Tras su fallecimiento, la familia compartió un mensaje en la cuenta de Instagram de Pablo acompañado por un video homenaje.
Allí destacaron que conservó el humor que lo caracterizaba hasta sus últimos minutos y manifestaron cuánto será extrañado por sus seres queridos.
Una enfermedad sin diagnóstico concluyente:
Pablo Cánepa nació en Montevideo en agosto de 1986 y desarrollaba su actividad profesional como diseñador gráfico.
En una entrevista concedida a los colegas periodistas de Clarín en el año 2025, explicó que los primeros síntomas aparecieron en el 2022 mediante episodios de mareos que inicialmente no parecían indicar una enfermedad grave.
Sin embargo, el cuadro avanzó rápidamente y en pocos meses sufrió una pérdida significativa de movilidad.

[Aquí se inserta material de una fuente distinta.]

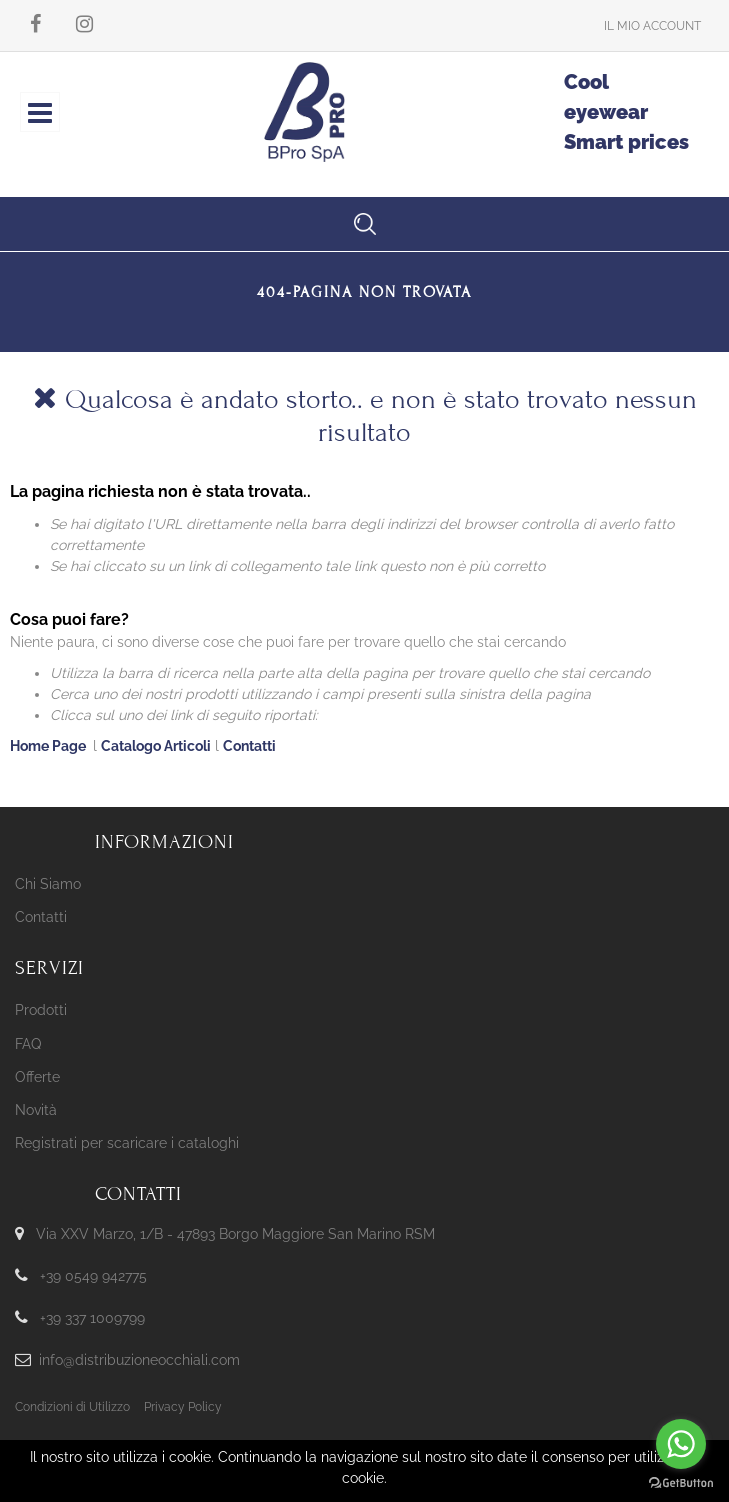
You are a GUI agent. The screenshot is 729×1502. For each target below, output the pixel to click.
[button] (652, 25)
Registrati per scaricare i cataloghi (127, 1143)
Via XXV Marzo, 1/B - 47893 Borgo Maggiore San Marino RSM (235, 1234)
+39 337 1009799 (92, 1318)
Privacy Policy (183, 1407)
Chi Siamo (48, 884)
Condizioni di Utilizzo (72, 1407)
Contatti (249, 746)
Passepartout (397, 1470)
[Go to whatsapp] (681, 1444)
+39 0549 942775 (93, 1276)
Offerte (37, 1077)
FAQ (28, 1044)
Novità (36, 1110)
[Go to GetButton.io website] (681, 1482)
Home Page (49, 746)
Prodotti (41, 1010)
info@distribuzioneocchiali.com (139, 1360)
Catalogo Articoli (156, 746)
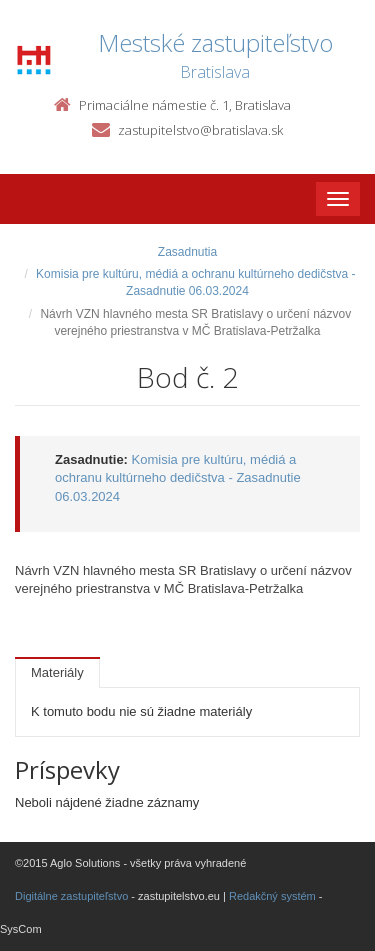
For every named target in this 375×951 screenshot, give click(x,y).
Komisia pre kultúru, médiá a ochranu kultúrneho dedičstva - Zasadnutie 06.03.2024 (178, 478)
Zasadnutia (187, 252)
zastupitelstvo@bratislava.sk (200, 130)
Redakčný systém (272, 896)
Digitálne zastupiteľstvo (71, 896)
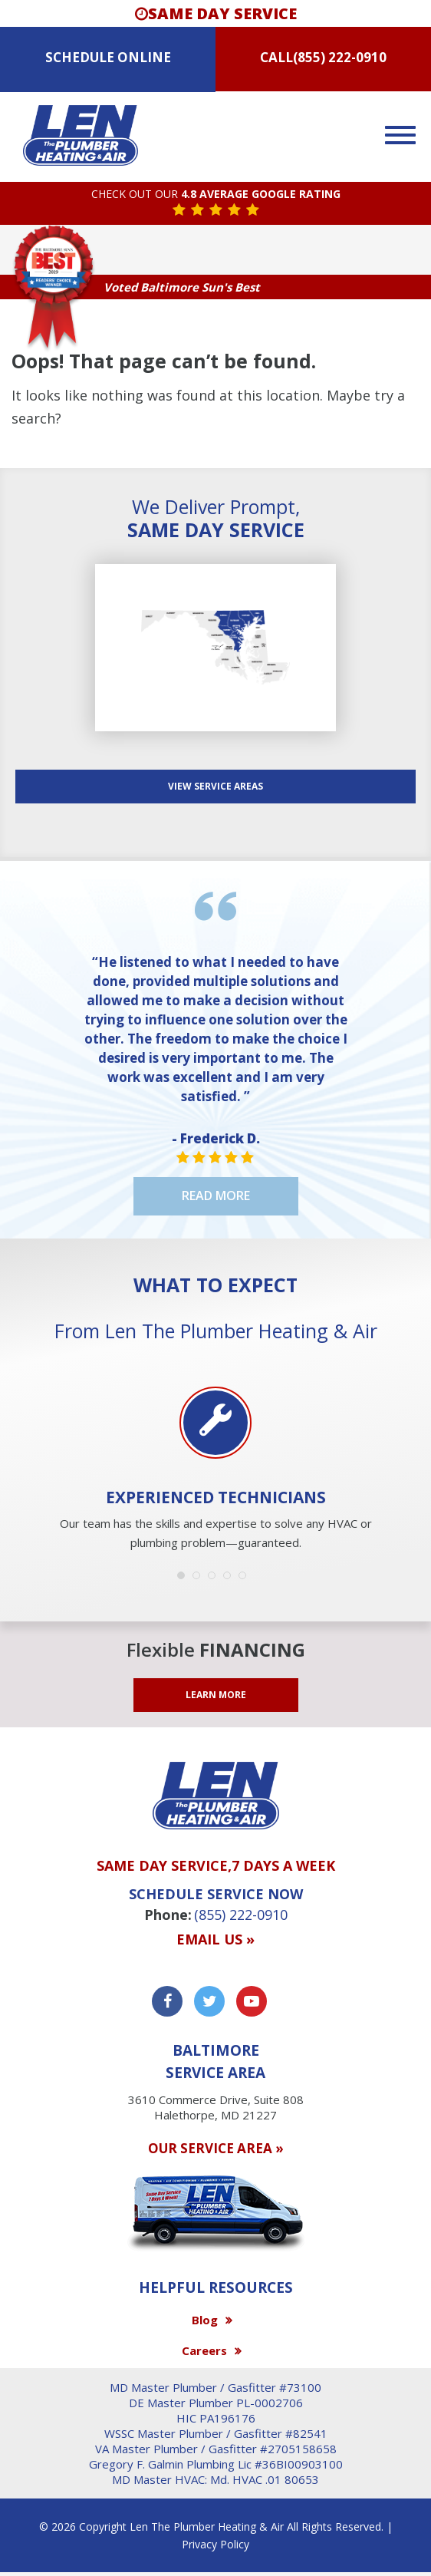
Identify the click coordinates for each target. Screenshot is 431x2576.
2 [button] (200, 1579)
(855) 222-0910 (340, 57)
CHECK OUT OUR (216, 194)
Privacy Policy (215, 2544)
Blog (205, 2319)
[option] (215, 1470)
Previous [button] (31, 1428)
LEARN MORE (216, 1694)
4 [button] (231, 1579)
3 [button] (215, 1579)
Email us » (215, 1939)
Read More (216, 1195)
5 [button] (246, 1579)
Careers (204, 2350)
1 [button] (184, 1579)
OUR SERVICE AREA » (216, 2148)
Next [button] (400, 1428)
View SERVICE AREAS (215, 786)
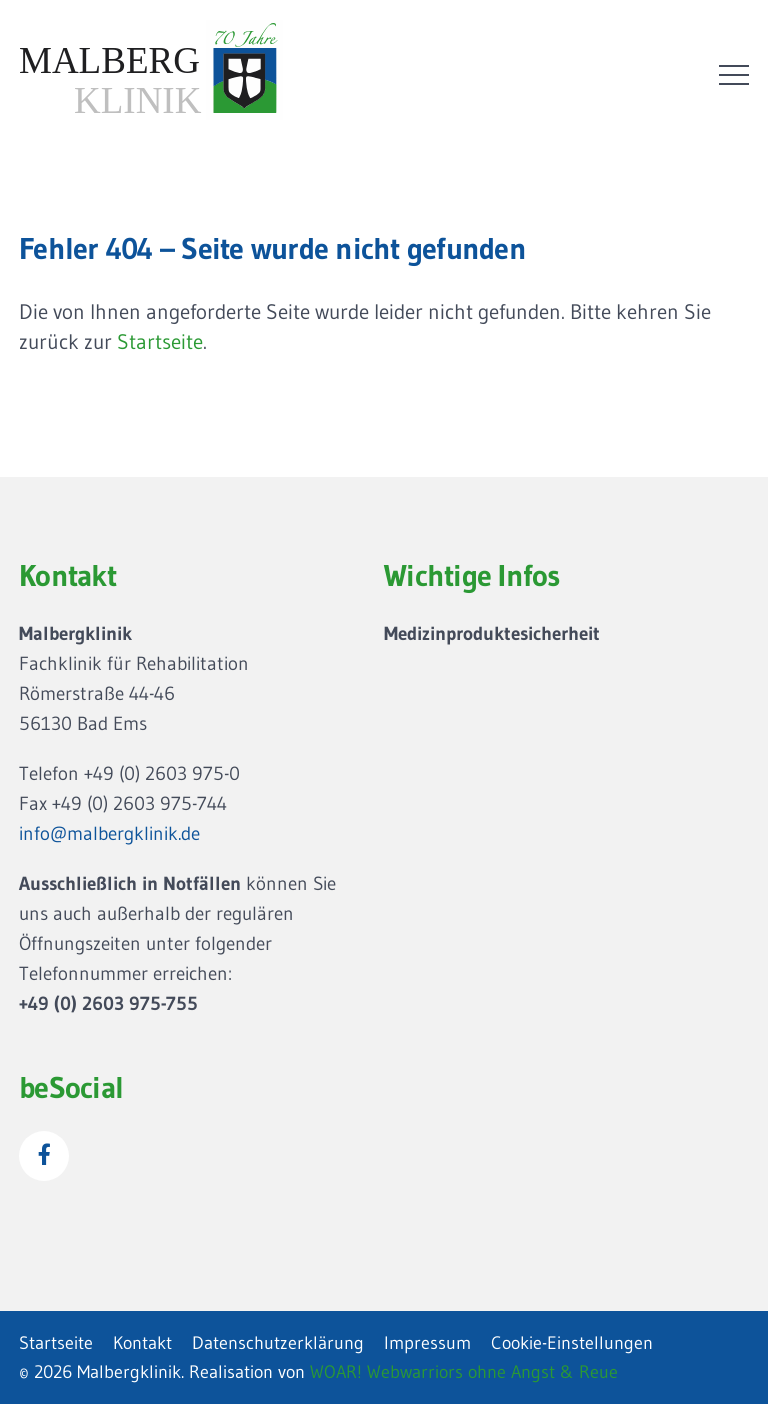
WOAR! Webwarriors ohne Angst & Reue (464, 1372)
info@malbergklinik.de (109, 833)
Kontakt (142, 1343)
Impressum (427, 1343)
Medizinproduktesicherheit (492, 633)
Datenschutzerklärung (278, 1343)
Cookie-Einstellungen (572, 1343)
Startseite (160, 342)
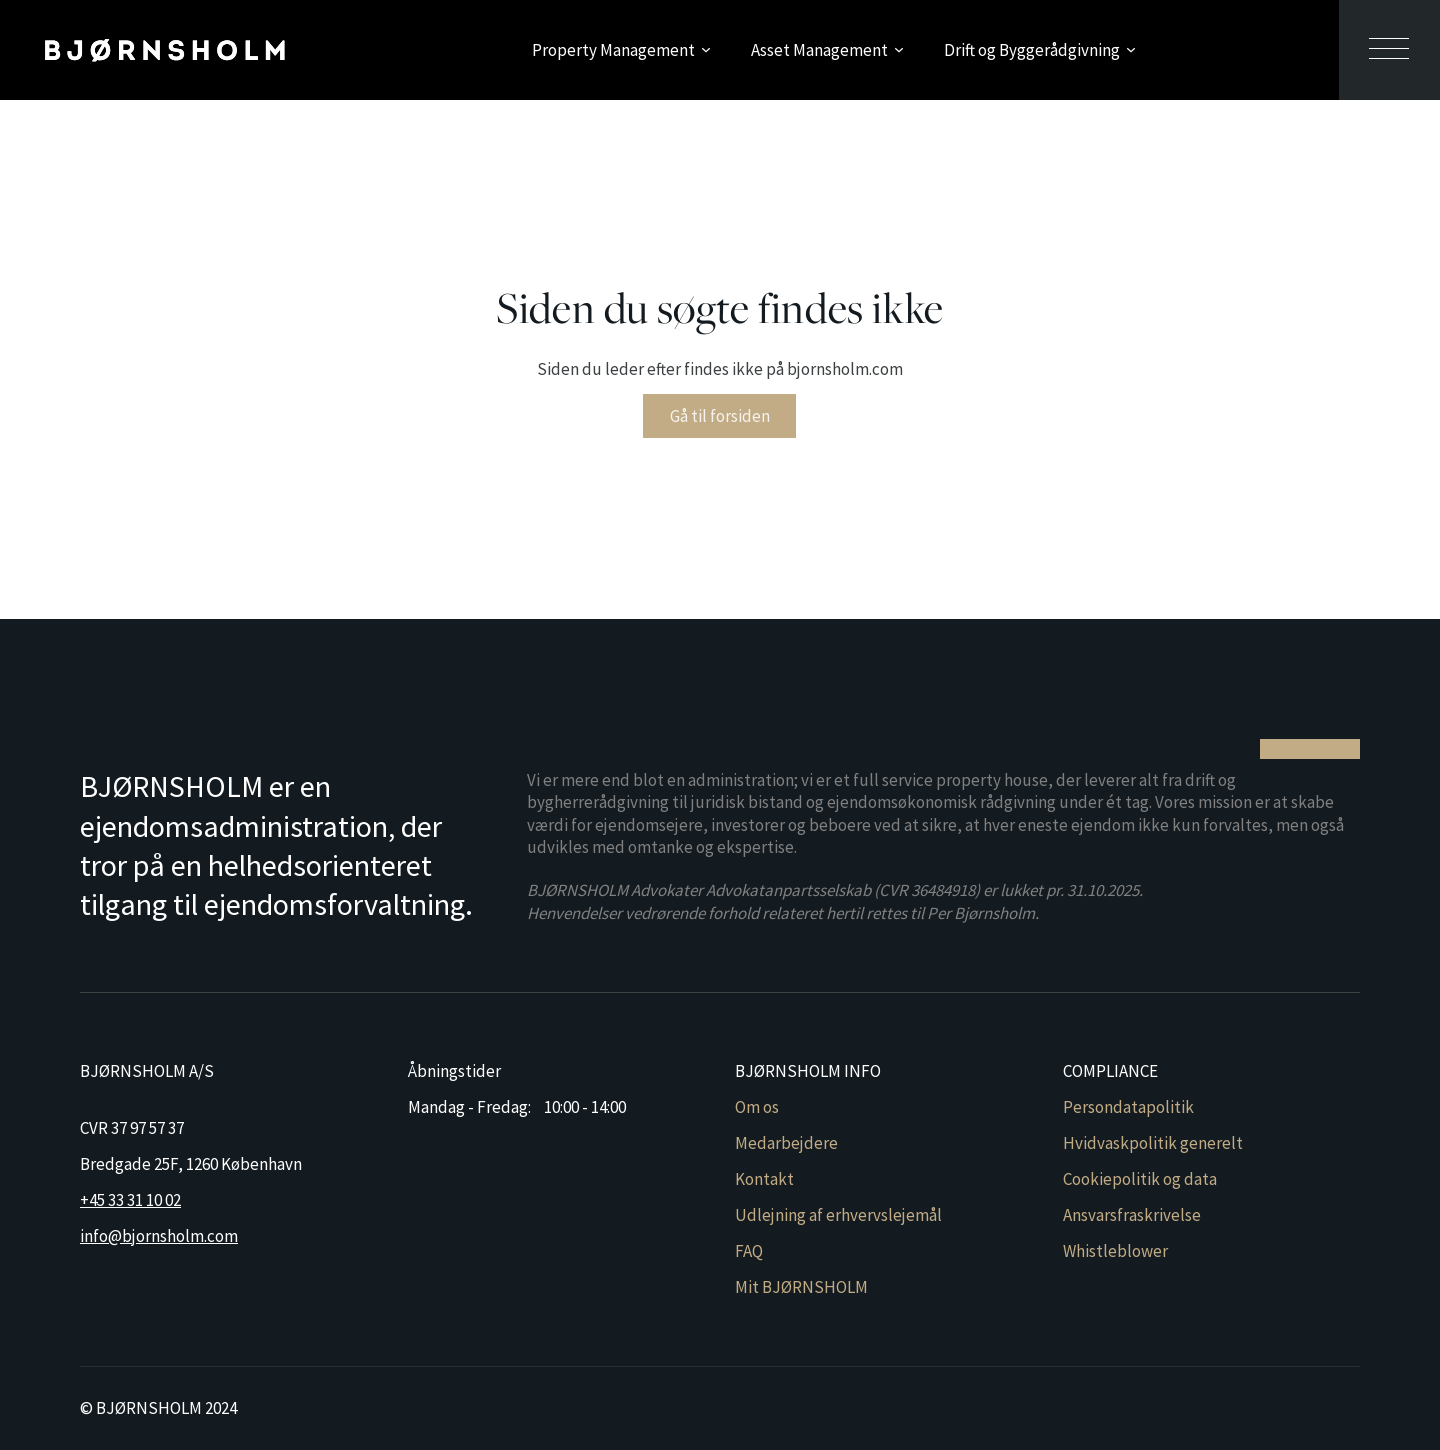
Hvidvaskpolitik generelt (1153, 1143)
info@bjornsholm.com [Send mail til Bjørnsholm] (159, 1236)
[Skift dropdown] (706, 50)
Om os (757, 1107)
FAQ (749, 1251)
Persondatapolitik (1128, 1107)
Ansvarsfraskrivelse (1132, 1215)
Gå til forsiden (720, 416)
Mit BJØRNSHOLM (801, 1287)
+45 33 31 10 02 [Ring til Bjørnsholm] (130, 1200)
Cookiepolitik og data (1140, 1179)
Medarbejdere (786, 1143)
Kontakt (764, 1179)
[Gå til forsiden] (165, 50)
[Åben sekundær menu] (1389, 50)
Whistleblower (1115, 1251)
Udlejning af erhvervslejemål (838, 1215)
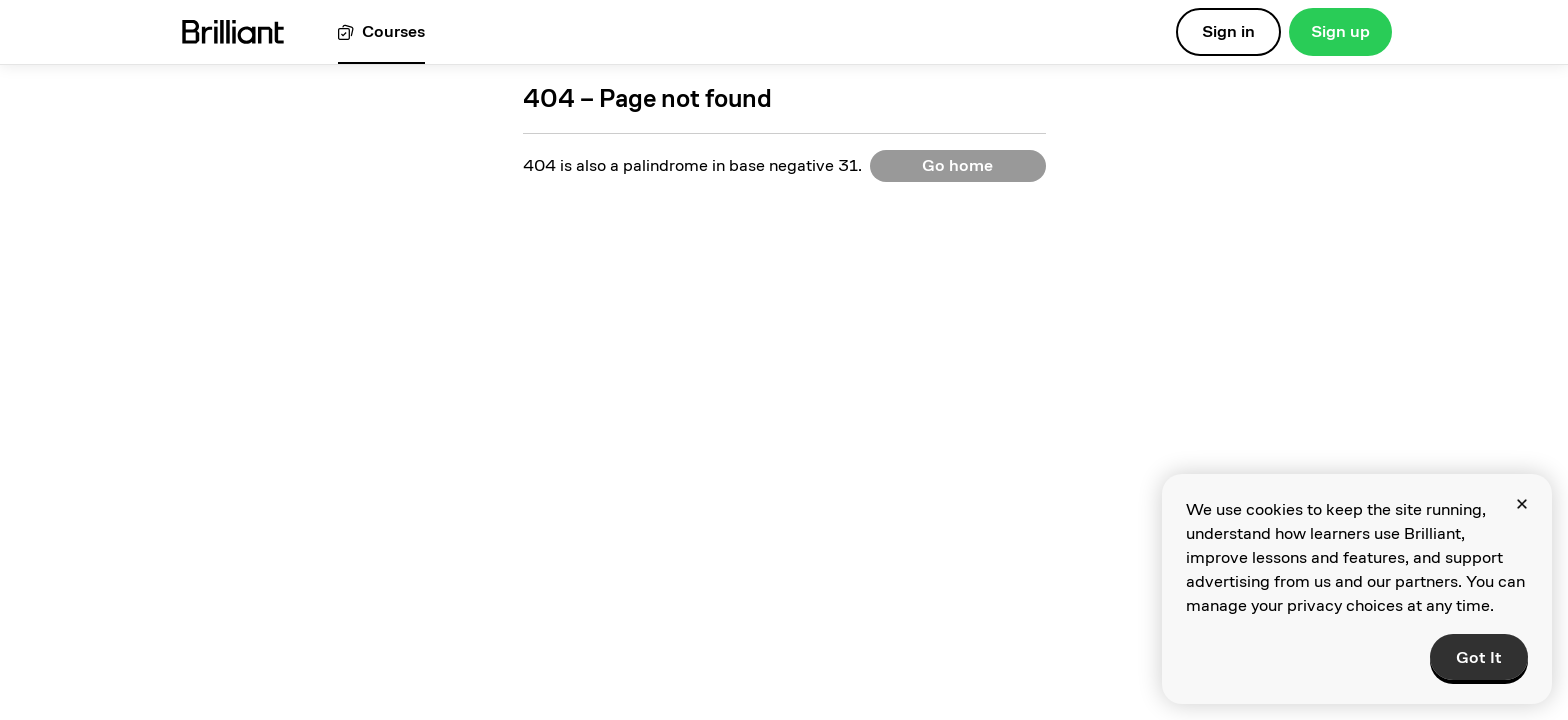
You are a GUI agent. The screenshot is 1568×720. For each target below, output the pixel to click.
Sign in (1228, 31)
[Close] (1522, 504)
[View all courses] (381, 32)
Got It (1479, 657)
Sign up (1340, 31)
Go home (957, 165)
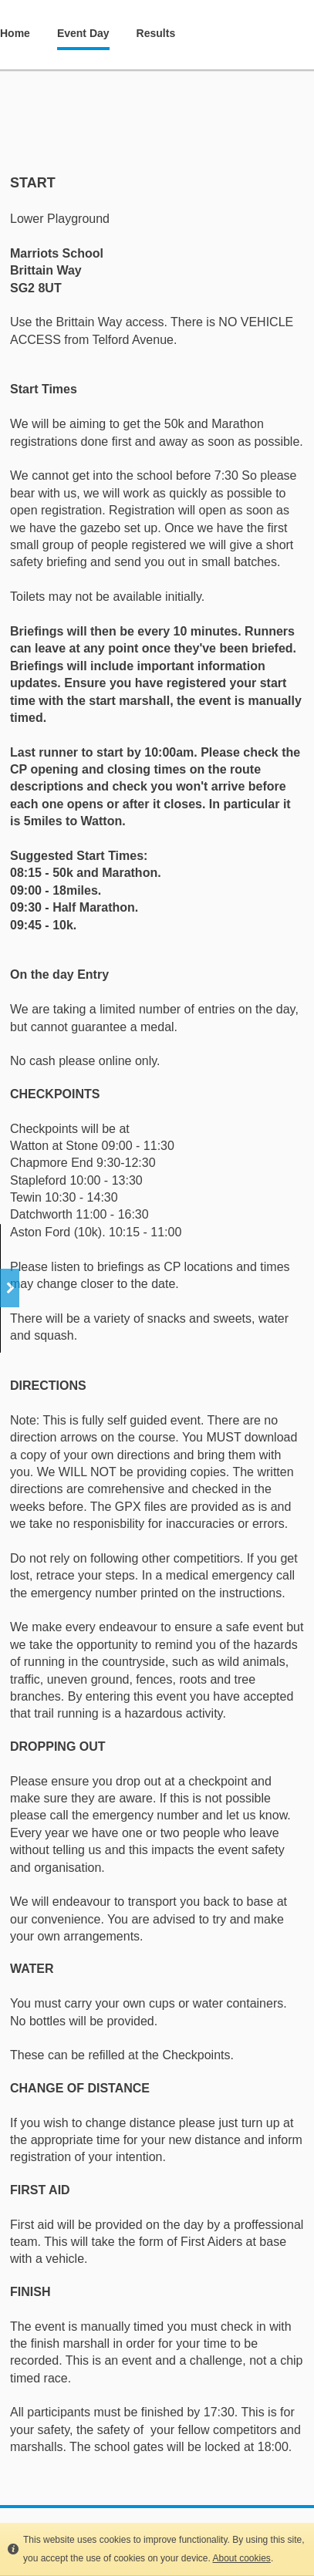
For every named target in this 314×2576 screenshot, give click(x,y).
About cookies (241, 2558)
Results (156, 33)
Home (15, 33)
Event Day (83, 33)
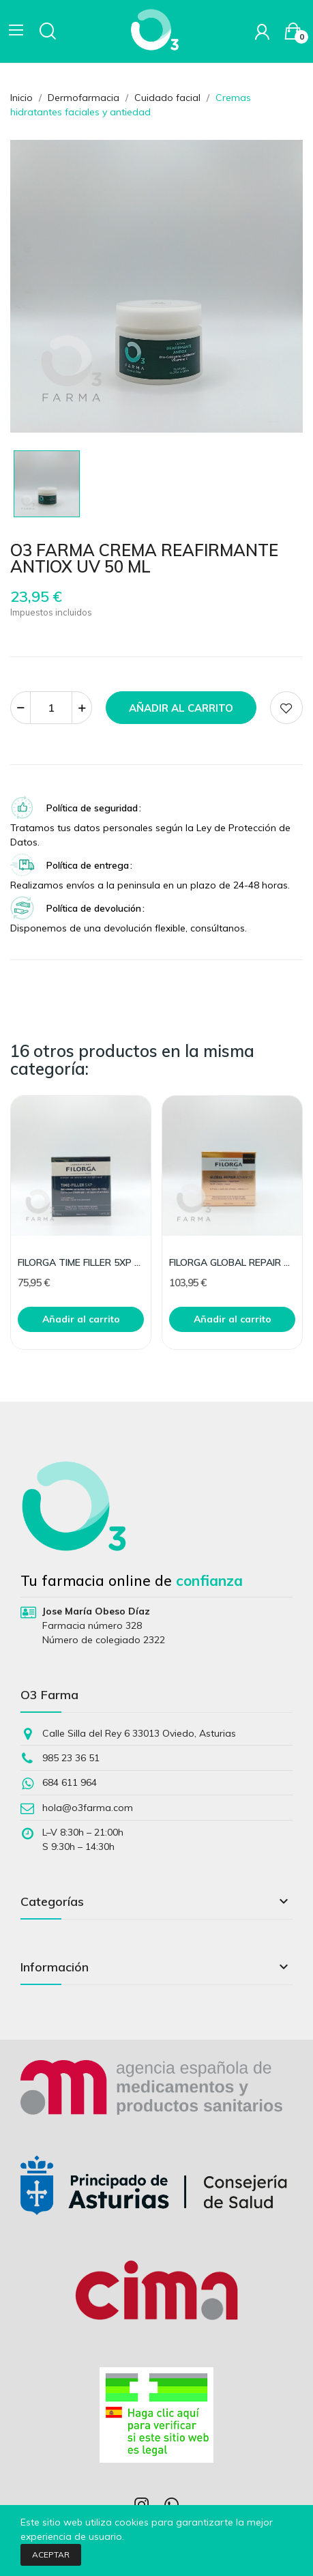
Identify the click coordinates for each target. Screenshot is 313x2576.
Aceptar (51, 2554)
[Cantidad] (51, 707)
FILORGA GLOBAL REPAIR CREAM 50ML (232, 1262)
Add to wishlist (286, 707)
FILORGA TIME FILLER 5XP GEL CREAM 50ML (81, 1262)
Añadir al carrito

Pese a los numerosos estudios realizados, los médicos no lograron establecer un diagnóstico definitivo.
Según explicó entonces Eduardo Cánepa, una de las hipótesis más probables apuntaba a una enfermedad de origen autoinmune que afectaba las neuronas motoras, provocando un deterioro irreversible.
Con el paso del tiempo, Pablo quedó limitado al movimiento de la cabeza y enfrentó crecientes dificultades físicas derivadas de la evolución de la enfermedad.
Su papel en el debate sobre la eutanasia:
Al comprender que su condición no tenía posibilidades de recuperación, Cánepa se convirtió en uno de los impulsores de la legalización de la eutanasia en nuestro país y participó activamente en la discusión pública sobre el tema.
Su caso es el segundo que se conoce públicamente desde la entrada en vigor de la normativa.
El primero correspondió a una mujer de 69 años con cáncer terminal que recibió el procedimiento el pasado 22 de mayo, tal cual lo informó oportunamente Cadena del Mar.
El protocolo que regula la práctica comenzó a aplicarse el 20 de abril de este año tras la firma de la Ministra de Salud Pública, Dra. Cristina Lustemberg, y la reglamentación suscrita por el Presidente de la República, Prof. Yamandú Orsi.